US Drone Pilots Tell Reddit: We're Not Baby Killers
A remotely operated Predator drone. Drone operators for the U.S. military recently answered questions from the public on Reddit.
CREDIT: U.S. Air Force photo/Lt Col Leslie Pratt
It takes just one month of intense training for military drone pilots to get their U.S. Federal Aviation Administration student licenses, the work can be boring at times, and the pilots are very aware that the missiles they drop kill people, even if they are far from the combat zone.
Four American unmanned aerial vehicle operators in Afghanistan provided these details and others about their daily work in a recent conversation on Reddit, a massive online messaging board.

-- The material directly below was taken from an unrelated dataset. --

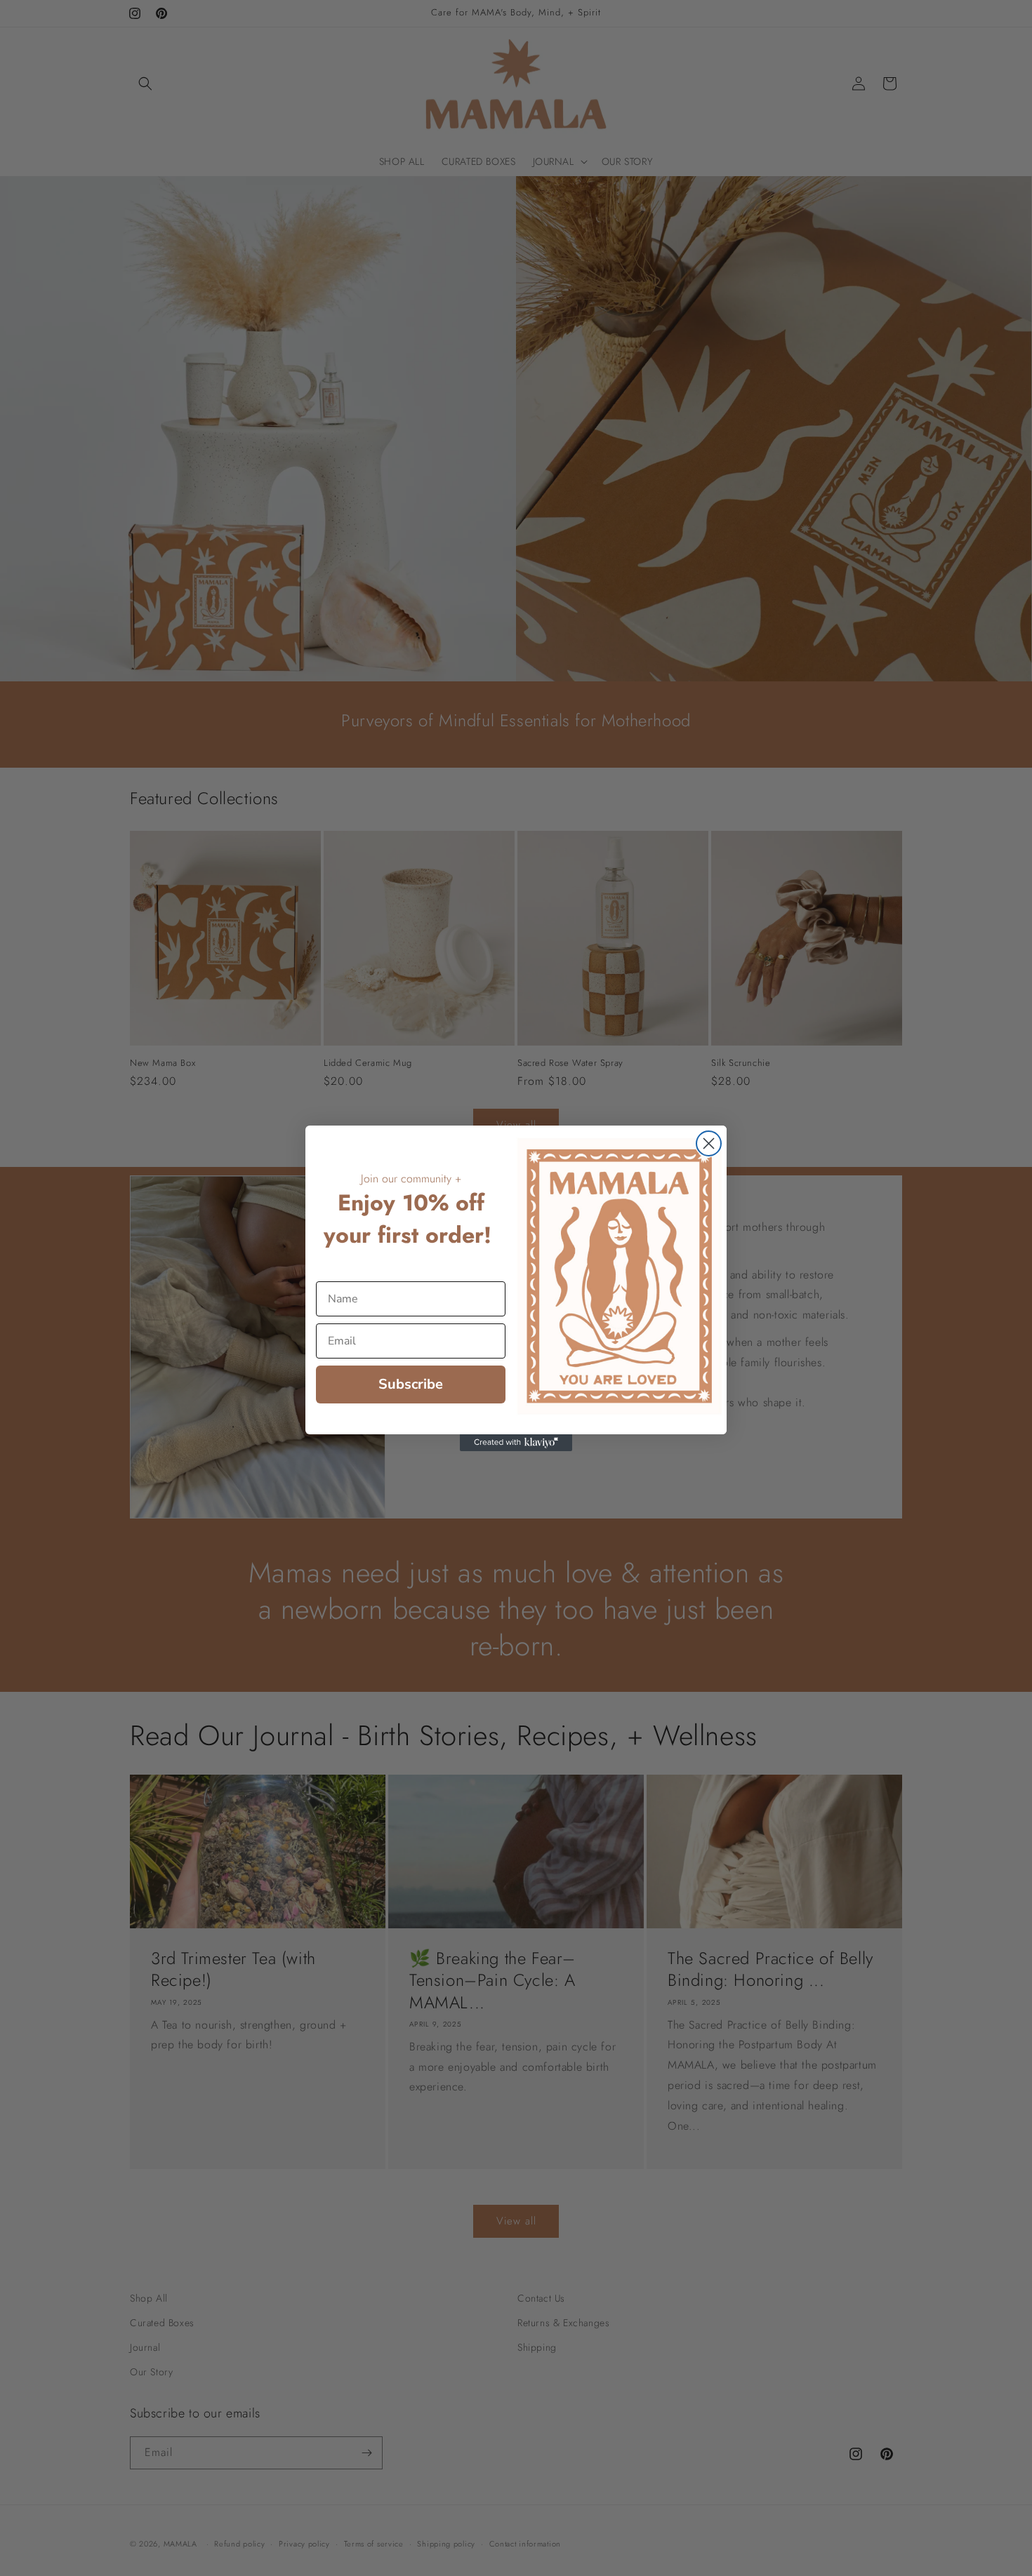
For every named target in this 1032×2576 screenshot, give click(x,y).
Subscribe (410, 1384)
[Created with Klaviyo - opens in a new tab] (516, 1442)
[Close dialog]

The pilots participated in an "Ask Me Anything" session Jan. 30, answering netizens' questions under the handle throwaway_predator. The pilots sometimes tagged their answers with a single initial, such as S or J. At other times, they posted answers seemingly as a group, without any tags.
"We feel there is a big disconnect when it comes to UAVs and the general public," the group wrote in one untagged post.
As with all Ask Me Anything events, Reddit moderators worked to verify the answerers' identities. Reddit has hosted many verified, high-profile Ask Me Anything sessions, including one with President Barack Obama during his re-election campaign. It's unclear to what extent moderators were able to check on those behind throwaway_predator, however. "It's hard to figure out a way to verify, even to the mods, when all of our equipment is secret," the group wrote. "We are working on it." [SEE ALSO: How to Host Your Own 'Ask Me Anything' on Reddit]
Highlights from the discussion included the pilots' feelings about their work and a description of the training they need to get their jobs (peppered with questions from military folks wondering how to move over to drone operations).
"S" wrote that they undergo regular military intelligence classes and one month of intense training for a student license. An additional three months of training prepares "smarter and luckier" students to fly Predator drones, the main robotic aircraft used to target terrorists in Afghanistan and Pakistan, "J" wrote.
The pilots aren't bothered by their job, but they do take it seriously. "We understand that the lives we see in the screens are as real as our own," read one post, tagged as W. Other Americans on the ground are more important to the pilots than "the bad guy," however.
"I will protect my 'brothers', friendlies in every way possible," J wrote.
The pilots emphasized that "double tap" strikes — during which a second bomb falls after a first one, killing those who have come to help the victims of the first weapon — are illegal. They did not directly address one Reddit user's question about creating fear in civilians who aren't targets, but may become collateral damage.
"Why be scared or if you've done nothing wrong?" they wrote. Several studies have found innocent people do die in drone strikes, although they vary widely in their reporting of the proportion of deaths.
"It is a very sad thing to hear about tragedies such as these. We will take all civilian life into consideration when we carry on a mission," S wrote in response to one Reddit user who linked to a news story about double-tap kills along with the question, "Baby killers, how many babies have you killed today?"
"War as existed for many years and collateral damage is definitely not something to be proud of. We are just happy knowing that you are safe back home and you still have the freedom to voice your opinion," S wrote.